= Orla Chennaoui =

Northern Irish television journalist

Orla Chennaoui (born 13 November 1978) is a Northern Irish television journalist and former all-Ireland triple jump champion. Chennaoui was born in Draperstown, County Londonderry in Northern Ireland. After completing a degree in Law and French at Queen's University Belfast, she took a postgraduate diploma in journalism at Edinburgh Napier University. While in Edinburgh Chennaoui began her journalism career, working in print-journalism at Scotland on Sunday and the Edinburgh Evening News.

Chennaoui moved into broadcast journalism at 2 Ten FM, a local radio station in Reading, Berkshire. A move into regional television news followed, working on the Meridian West news service at ITV Meridian and the ITV News network, based in Southampton. She returned to Scotland with a role at STV and Scotland Today.

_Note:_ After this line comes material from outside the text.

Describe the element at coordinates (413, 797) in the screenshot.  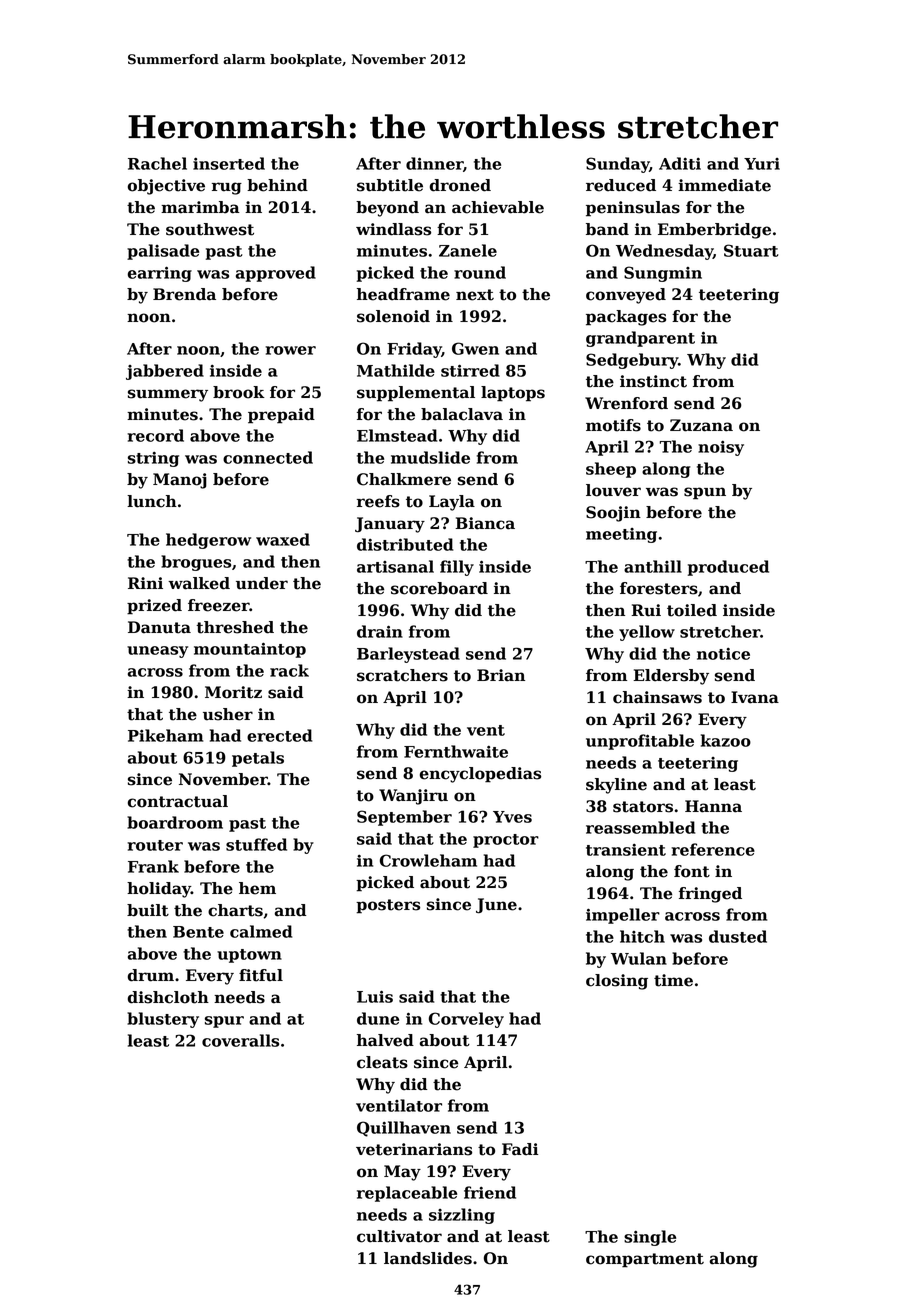
I see `Wanjiru` at that location.
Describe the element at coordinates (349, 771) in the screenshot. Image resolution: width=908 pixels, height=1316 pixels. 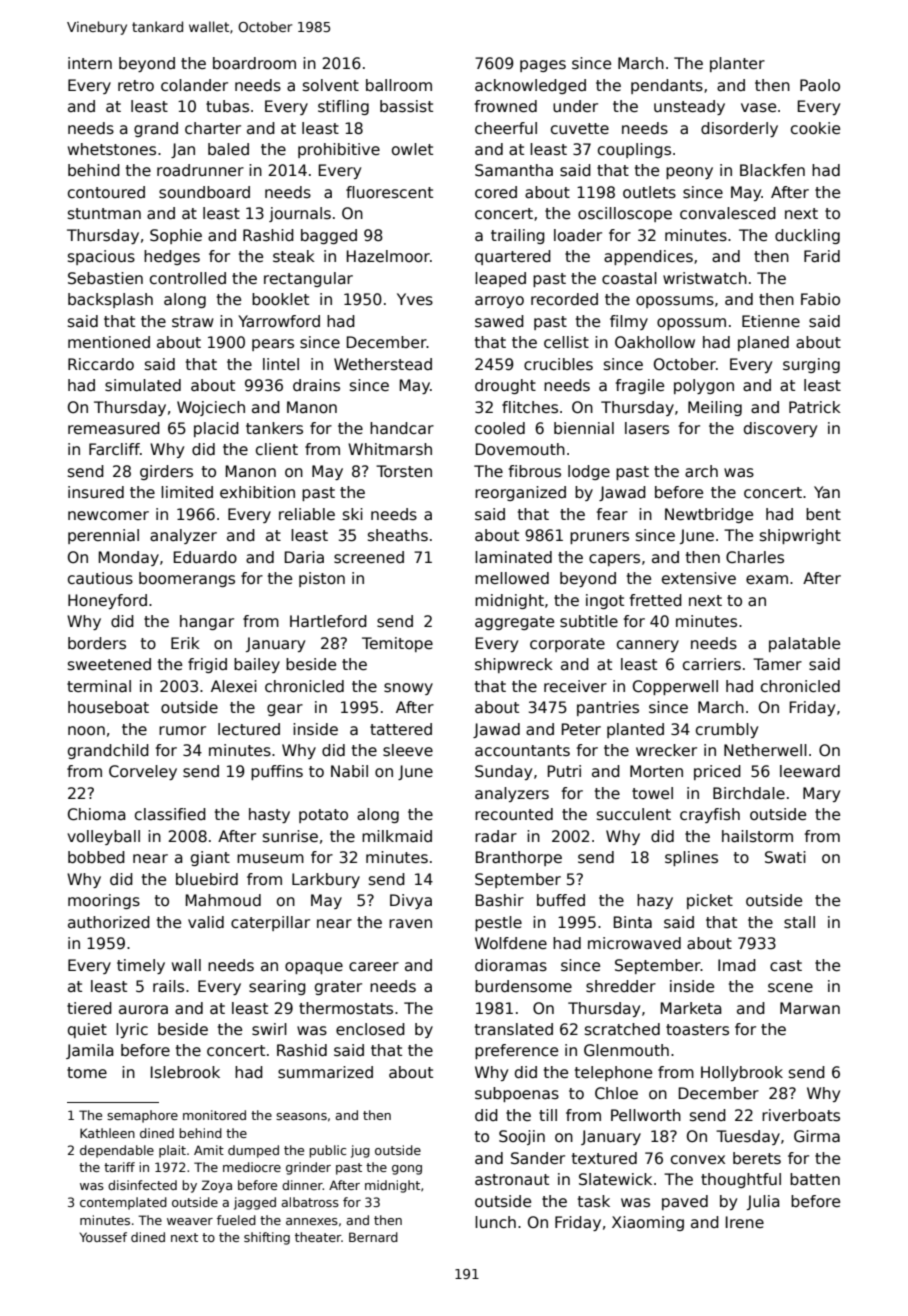
I see `Nabil` at that location.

In 2005, she joined Sky News as Northern Ireland correspondent. In 2010 Chennaoui made a move into sports broadcasting for Sky Sports specialising in cycling; she was also Sky Sports' principal correspondent for the 2012 and 2016 Olympic Games.

In 2019, Chennaoui left Sky to join Eurosport as the lead presenter for the station's coverage of cycling events. Eurosport became TNT Sports from February 2025.

==Personal==
She is married to Moroccan-born Mourad Chennaoui; they have two children and live in London and Amsterdam.